━━━ SOURCE PASSAGE ━━━

# Design of I-WP Gradient Metamaterial Broadband Electromagnetic Absorber Based on Additive Manufacturing

**Authors:** Yi Qin, Yuchuan Kang, He Liu, Jianbin Feng, Jianxin Qiao

PMC · DOI: 10.3390/polym17141990 · Polymers · 2025-07-20

## TL;DR

This paper introduces a lightweight, broadband electromagnetic wave absorber using a novel 3D lattice design and additive manufacturing.

## Contribution

The novel I-WP gradient metamaterial design enables broadband and wide-angle electromagnetic absorption using TPMS structures and additive manufacturing.

## Key findings

- The IWP–EMA achieves broadband absorption with reflection loss below −10 dB from 2–40 GHz.
- The absorber maintains mechanical robustness and a lightweight profile with a 20 mm thickness and 10–30% relative density gradient.
- It provides wide-angle absorption up to 70° for both TE and TM polarizations.

━━━ RECORDED INFORMATION ━━━

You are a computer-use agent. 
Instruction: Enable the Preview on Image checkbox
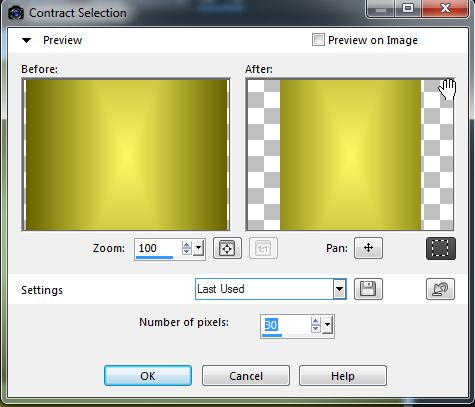318,40
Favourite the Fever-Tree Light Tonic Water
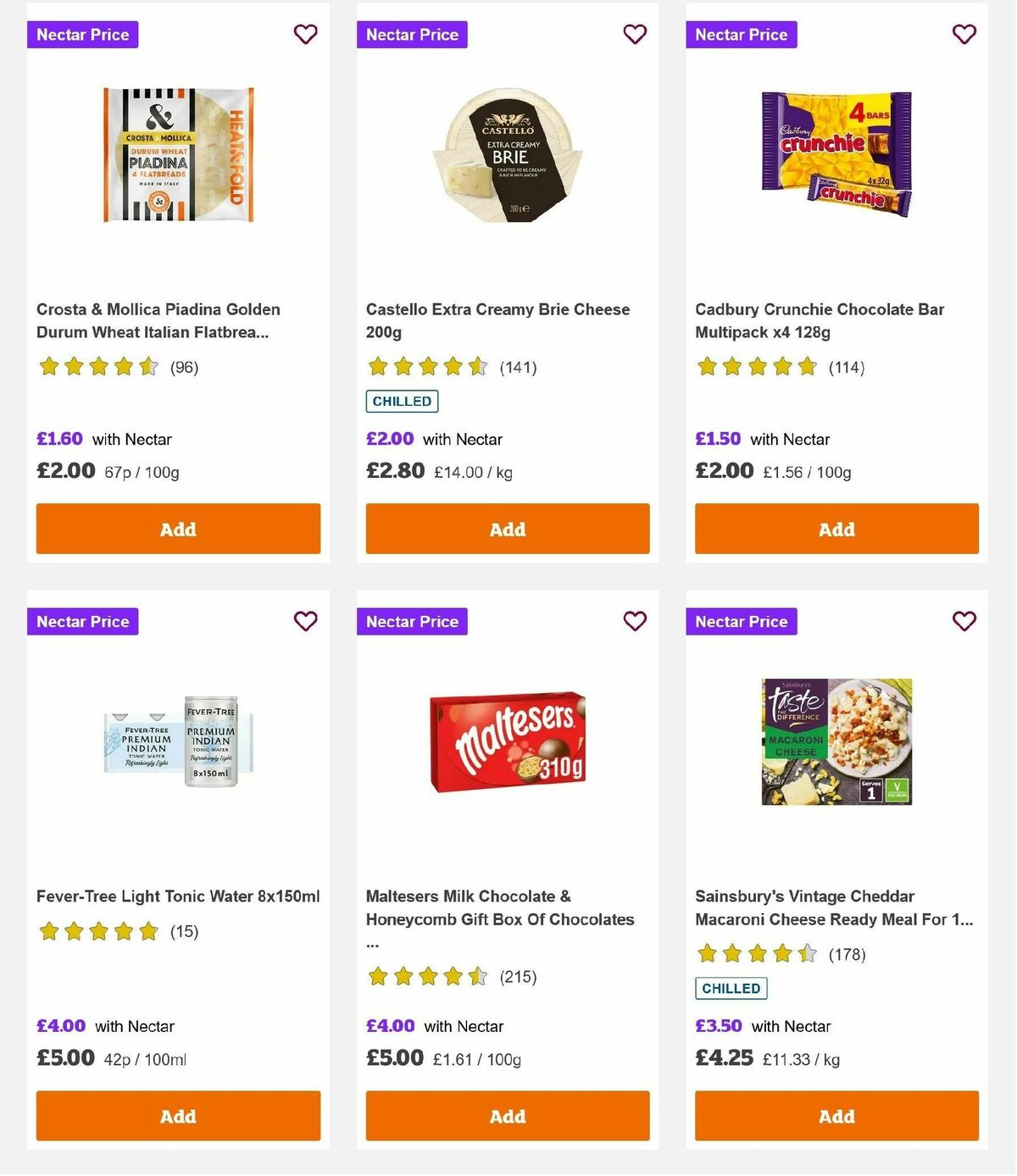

━━━

§ **REQUIREMENTS**:
a) Answer these from the absorber summary:
(i) In which journal did the paper appear?
(ii) How thick is the absorber?
(iii) Up to what angle does it absorb for both TE and TM polarizations?
b) Set down word for word the part of the absorber summary starting with "This paper introduces" and going on through "structures and additive manufacturing.".
The lines above come from a different source than the absorber summary.

§ **COMPLETED EXERCISE**:
a)
(i) Polymers
(ii) 20 mm
(iii) 70°

b)
This paper introduces a lightweight, broadband electromagnetic wave absorber using a novel 3D lattice design and additive manufacturing.

## Contribution

The novel I-WP gradient metamaterial design enables broadband and wide-angle electromagnetic absorption using TPMS structures and additive manufacturing.